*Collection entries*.
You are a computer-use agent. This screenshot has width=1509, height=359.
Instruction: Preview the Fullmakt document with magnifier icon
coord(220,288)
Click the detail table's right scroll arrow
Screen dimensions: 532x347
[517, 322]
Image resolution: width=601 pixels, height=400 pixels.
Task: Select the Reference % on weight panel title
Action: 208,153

*Instructions for the task*.
Nothing above should be left out. Print all the records exactly.

*Written solution*.
You are a computer-use agent. This screenshot has width=1509, height=359.
Instruction: Preview the Fullmakt document with magnifier icon
coord(220,288)
Click the detail table's right scroll arrow
Screen dimensions: 532x347
[517, 322]
Image resolution: width=601 pixels, height=400 pixels.
Task: Select the Reference % on weight panel title
Action: 208,153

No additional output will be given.